How AskBaily works
Three steps. No form. No lead-pool. No 5–10 follow-up calls from strangers.
1. Tell Baily what you're working on
Open askbaily.com. Type — or speak — what you're thinking about. A kitchen. An ADU in Encino. A spa bath. A wildfire rebuild in Altadena. Plain language. No form fields. Drop a photo if you have one and Baily reads it with Gemini multimodal.
2. Baily scopes the real project
Baily asks three to five clarifying questions — the kind an actual LA general contractor would ask on the phone. Your neighborhood. Your lot. Existing kitchen footprint. Budget ballpark. Timeline pressure. What Baily gives back:
- A scoped summary of the actual work (not a category bucket)

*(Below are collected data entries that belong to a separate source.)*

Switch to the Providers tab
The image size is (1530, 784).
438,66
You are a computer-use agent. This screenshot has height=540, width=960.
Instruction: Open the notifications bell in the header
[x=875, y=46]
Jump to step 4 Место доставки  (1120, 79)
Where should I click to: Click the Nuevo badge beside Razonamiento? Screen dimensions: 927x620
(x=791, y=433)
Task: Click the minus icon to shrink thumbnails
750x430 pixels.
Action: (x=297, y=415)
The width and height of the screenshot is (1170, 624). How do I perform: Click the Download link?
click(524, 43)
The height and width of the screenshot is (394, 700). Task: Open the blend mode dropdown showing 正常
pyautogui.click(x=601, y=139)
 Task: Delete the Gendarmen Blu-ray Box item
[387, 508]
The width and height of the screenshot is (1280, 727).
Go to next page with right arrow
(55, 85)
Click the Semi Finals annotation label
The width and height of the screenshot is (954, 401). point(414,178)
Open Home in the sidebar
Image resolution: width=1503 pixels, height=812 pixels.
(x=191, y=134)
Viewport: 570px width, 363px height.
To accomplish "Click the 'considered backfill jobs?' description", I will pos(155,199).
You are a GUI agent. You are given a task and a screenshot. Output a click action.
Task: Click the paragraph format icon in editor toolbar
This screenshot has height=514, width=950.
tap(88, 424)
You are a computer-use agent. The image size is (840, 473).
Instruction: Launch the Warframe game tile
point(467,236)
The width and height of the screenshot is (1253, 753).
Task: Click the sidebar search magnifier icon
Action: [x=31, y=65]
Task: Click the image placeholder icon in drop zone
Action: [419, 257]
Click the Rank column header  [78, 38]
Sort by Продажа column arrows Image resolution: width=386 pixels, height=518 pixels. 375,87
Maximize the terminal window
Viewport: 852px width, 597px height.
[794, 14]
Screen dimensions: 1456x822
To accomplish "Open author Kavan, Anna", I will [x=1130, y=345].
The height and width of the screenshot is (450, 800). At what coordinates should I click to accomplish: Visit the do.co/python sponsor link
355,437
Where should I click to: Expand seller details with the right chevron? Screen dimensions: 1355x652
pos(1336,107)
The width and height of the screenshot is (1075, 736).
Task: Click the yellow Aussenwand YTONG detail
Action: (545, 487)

- A realistic 2026 LA cost range (not a nationwide average)
- The permits your project actually needs — LADBS plan-check vs. express, Title 24, HPOZ, hillside, AB 1033, SB 9, coastal commission
- A phase-by-phase timeline from scope lock through final inspection
3. One licensed LA builder calls
Baily hands your scope to one builder: NP Line Design, the design-build general contractor that actually built Baily. California State License Board #1105249. BBB A+ accredited. 12+ years in Los Angeles. Netanel Presman (RMO) calls you with the scope already in hand.
One call. Not twelve.
Why this is different from Angi, Thumbtack, and Houzz
Those are lead-marketplaces. Your contact info is the product. It gets sold to between four and fifteen contractors, each of whom pays the platform per-lead and then has every reason to call you repeatedly until someone signs. The follow-up cost is yours.
AskBaily isn't a marketplace. It's an AI front-end for one licensed LA general contractor. If NP Line Design isn't a fit for the scope — say, your project is outside LA county, or it's commercial at a scale we don't serve — Baily says so, in the chat, and points you elsewhere. No contact sell-through. No surprise follow-up pool.